United States District Court, E.D. Michigan, Southern Division

October 28, 2016

DANIEL WILLIAM WHEELER, Plaintiff,
v.
RICK SNYDER, et. Al., Defendants,

          OPINION AND ORDER DENYING PLAINTIFF'S CIVIL RIGHTS COMPLAINT, TRANSFERRING CASE TO THE COURT OF APPEALS PURSUANT TO 28 U.S.C. § 2244(b)(3)(A), AND DENYING THE MOTION FOR THE APPOINTMENT OF COUNSEL

          HON. ARTHUR J. TARNOW JUDGE

         I. Introduction

         The Court has before it Plaintiff Daniel William Wheeler's pro se civil rights complaint filed pursuant to 42 U.S.C. § 1983. Plaintiff is a state prisoner currently confined at the Handlon Correctional Facility in Ionia, Michigan. For the reasons stated below, the Court will deny plaintiff's civil rights complaint, because it fails to state a claim upon which relief can be granted. This Court further construes plaintiff's action as a second or successive petition for habeas relief and will transfer the matter to the United States Court of Appeals pursuant to 28 U.S.C. § 2244(b)(3)(A) for authorization to file a second or successive habeas petition. The Court denies plaintiff's motion for the appointment of counsel.

         II. Standard of Review

         Plaintiff has been allowed to proceed without prepayment of fees. See 28 § U.S.C. 1915(a); McGore v. Wrigglesworth, 114 F.3d 601, 604 (6th Cir. 1997). However, 28 U.S.C. § 1915(e)(2)(B) states:

Notwithstanding any filing fee, or any portion thereof, that may have been paid, the court shall dismiss the case at any time if the court determines that:
(B) the action or appeal:
(I) is frivolous or malicious;
(ii) fails to state a claim on which relief may be granted; or
(iii) seeks monetary relief against a defendant who is immune from such relief.

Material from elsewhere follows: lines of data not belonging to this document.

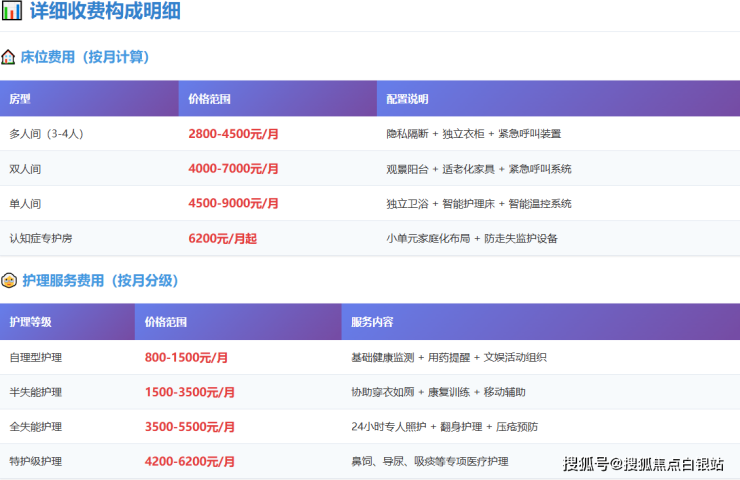Viewport: 740px width, 480px height.
Task: Click the 4000-7000元/月 price for 双人间
Action: pyautogui.click(x=233, y=169)
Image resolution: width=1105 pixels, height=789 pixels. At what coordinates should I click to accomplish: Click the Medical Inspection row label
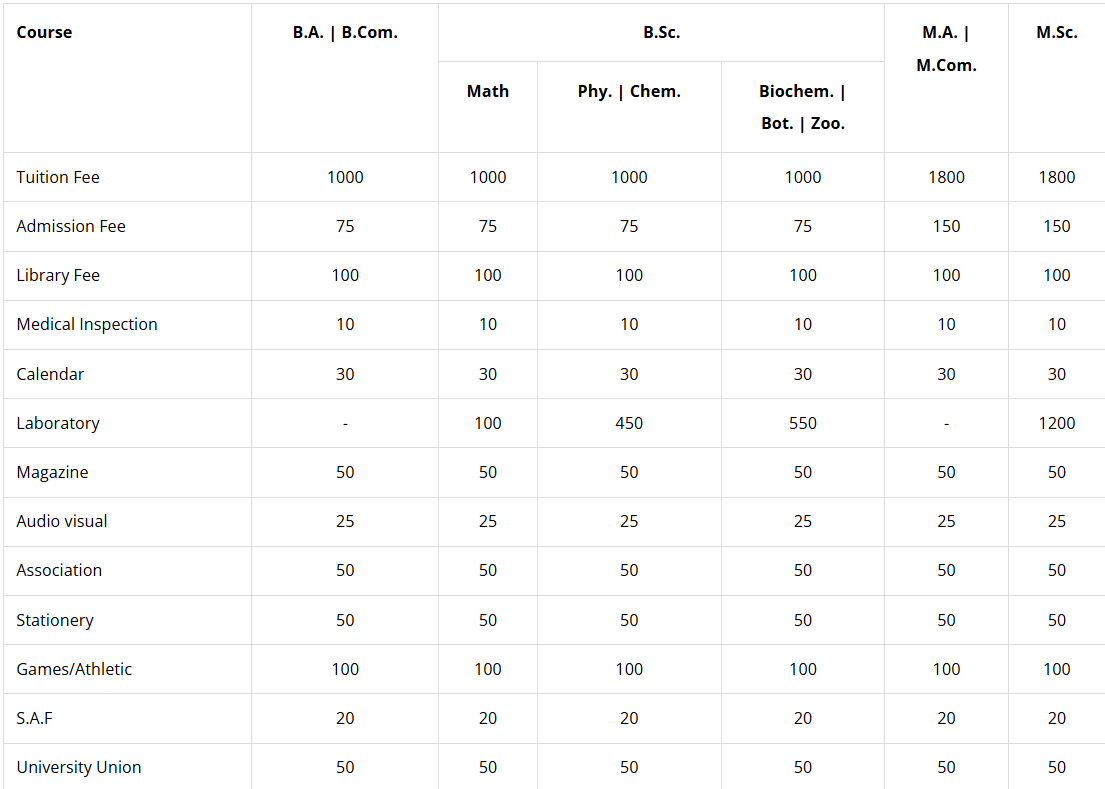click(87, 324)
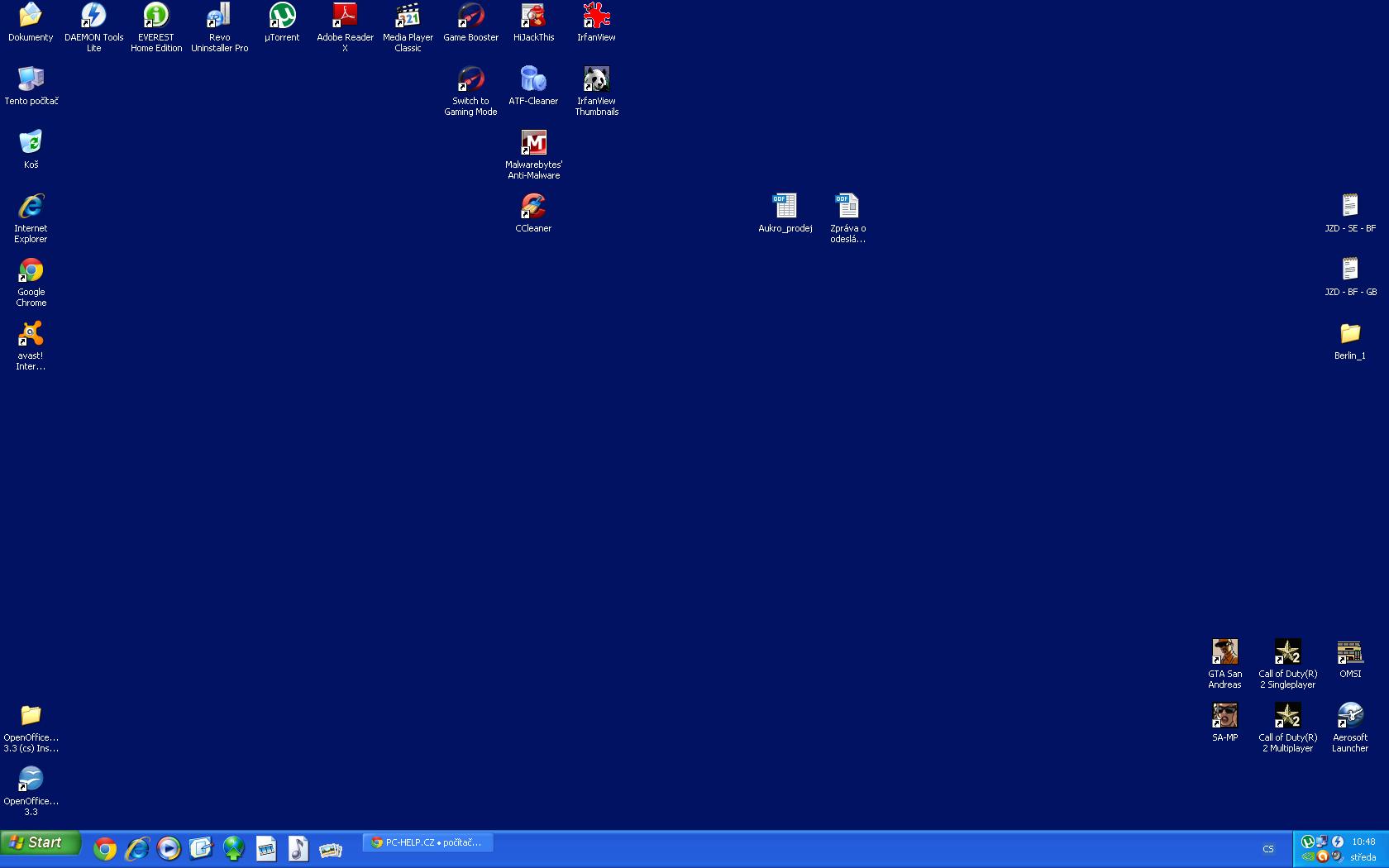Click the avast! Internet Security desktop icon
This screenshot has width=1389, height=868.
click(31, 334)
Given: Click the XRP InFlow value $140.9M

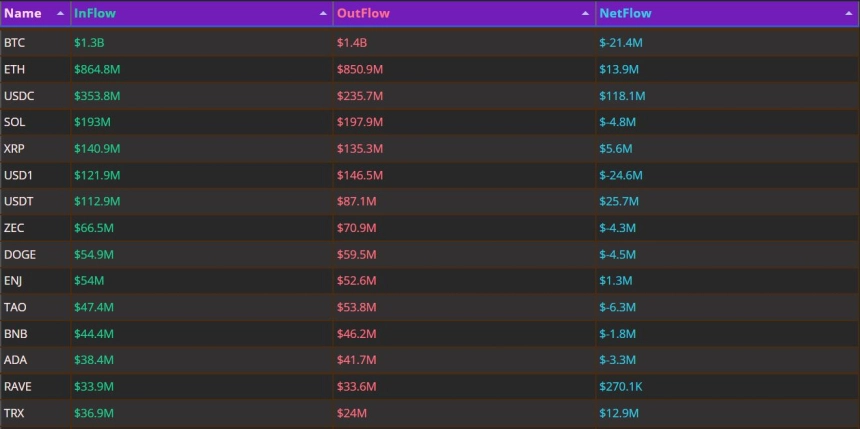Looking at the screenshot, I should (x=97, y=149).
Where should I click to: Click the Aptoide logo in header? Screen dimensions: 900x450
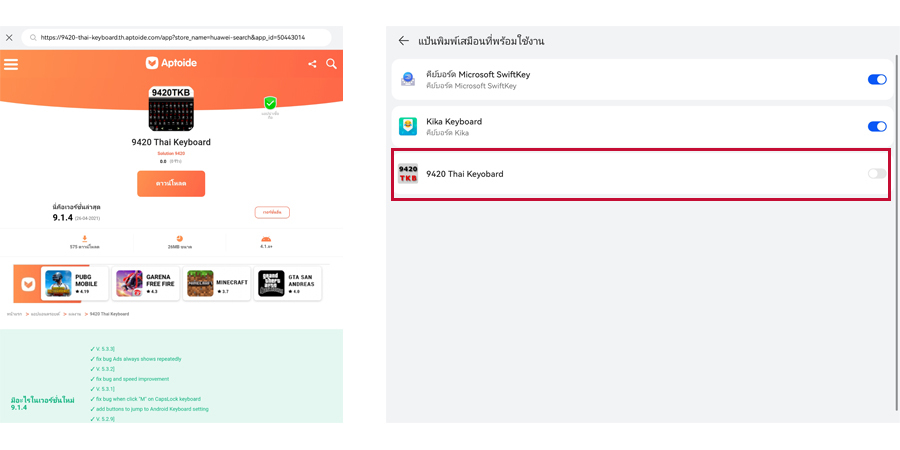pyautogui.click(x=170, y=63)
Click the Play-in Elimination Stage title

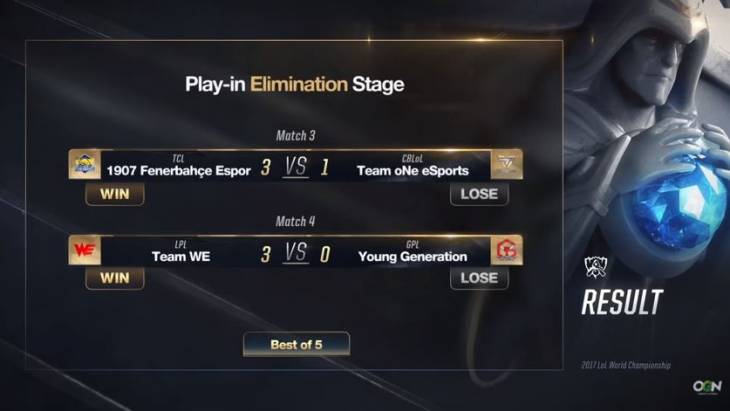[295, 85]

28 U.S.C. § 1915(e)(2)(B).

         A complaint is frivolous if it lacks an arguable basis in law or fact. Neitzke v. Williams, 490 U.S. 319, 325 (1989); see also Denton v. Hernandez, 504 U.S. 25, 32 (1992). “A complaint lacks an arguable basis in law or fact if it ... is based on legal theories that are indisputably meritless.” Brown v. Bargery, 207 F.3d 863, 866 (6th Cir. 2000)(citing Neitzke, 490 U.S. at 327-28). A complaint fails to state a claim “if it appears beyond a doubt that the plaintiff can prove no set of facts in support of his claim that would entitle him to relief.” Brown, 207 F.3d at 867. Sua sponte dismissal is appropriate if the complaint lacks an arguable basis when filed. McGore, 114 F.3d at 612.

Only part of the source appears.